Escribir una carta nos suena extraño en nuestro mundo de pantallas. Y tal vez no sólo no sabemos, tal vez nos da miedo escribir cartas de amor, porque no tenemos palabras para contarnos qué es ser hombre, en una sociedad que ha cambiado, en la que está raído el disfraz de ser duros, en la que queremos aceptar nuestra fragilidad, poder rompernos y aprender a cuidarnos recogiendo los pedazos. No queremos guardar silencio ante la violencia, ante una forma de ser hombre que reduce al sexo la forma de medir nuestras relaciones, que convierte la impotencia que nos carga el sistema en los hombros en una descarga hacia abajo, hacia los más débiles, debajo de nosotros. Romperemos ese espejo, para nunca más reflejarnos en él. Y encontraremos las palabras para hacerlo. Ya hemos empezado, repite conmigo: “feminismo”.

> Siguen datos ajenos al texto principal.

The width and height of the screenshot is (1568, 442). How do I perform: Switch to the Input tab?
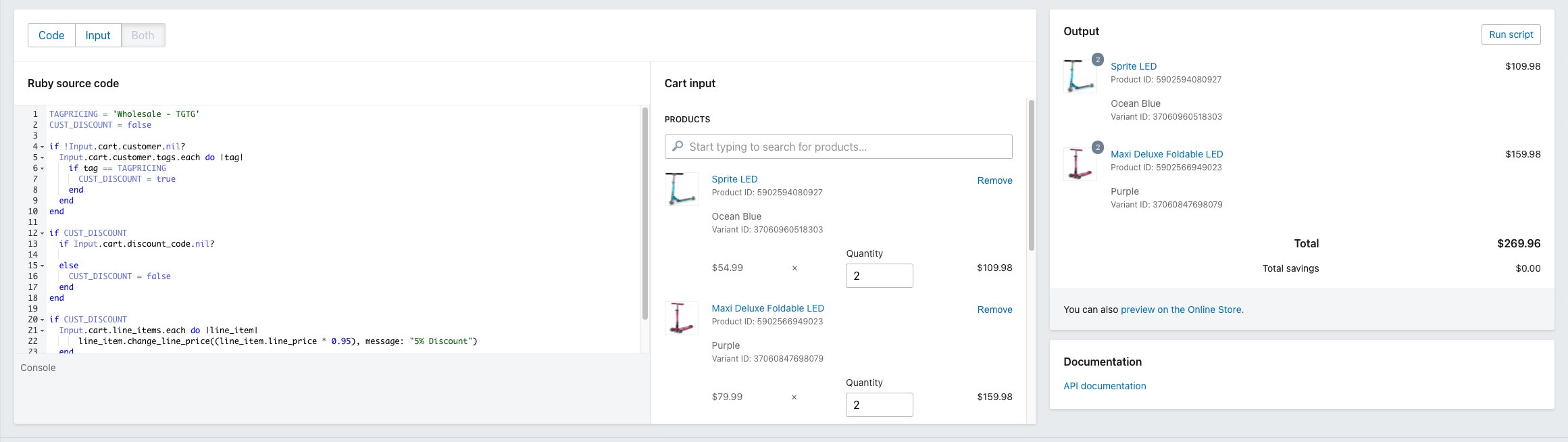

Esta generación, es verdad, ha olvidado cosas como escribir cartas. En cambio, ha aprendido otras: somos la primera generación en democracia que se tiene que pensar dos veces hacer un chiste sobre Carrero Blanco. Enmudecen las redes, encarcelan a muñecos de trapo porque ahora los títeres pueden ser terroristas, mientras los raperos tachan sus letras para no seguir a sus compañeros en el camino a los juzgados o al exilio. Los programas de la TV ponen risas enlatadas, porque la risa de verdad escasea, no vaya a meternos en un lío. Por si fuera poco, el PSOE ha aprobado en plena campaña electoral un Real Decreto que permite al Gobierno intervenir las redes sociales a su antojo. ¿Está seguro Pedro Sánchez, que tanto ha disfrutado de Twitter, de dejar esa bomba de relojería en manos de un Gobierno que puede recaer en la derecha? Abascal llevará una pistola, pero el arma más peligrosa que le puede regalar el PSOE con esta repetición de elecciones es el abuso de poder desde el Estado.

Este domingo no dejaré que me roben las palabras, por eso voy a votar a Unidas Podemos. Aunque soy joven y no sé escribir cartas de amor, sé lo que quiero y lo dejaré bien claro. Meteré mi voto en la urna, como si fuera una carta que empezase diciendo: “Queridos Derechos Humanos, os echo de menos”.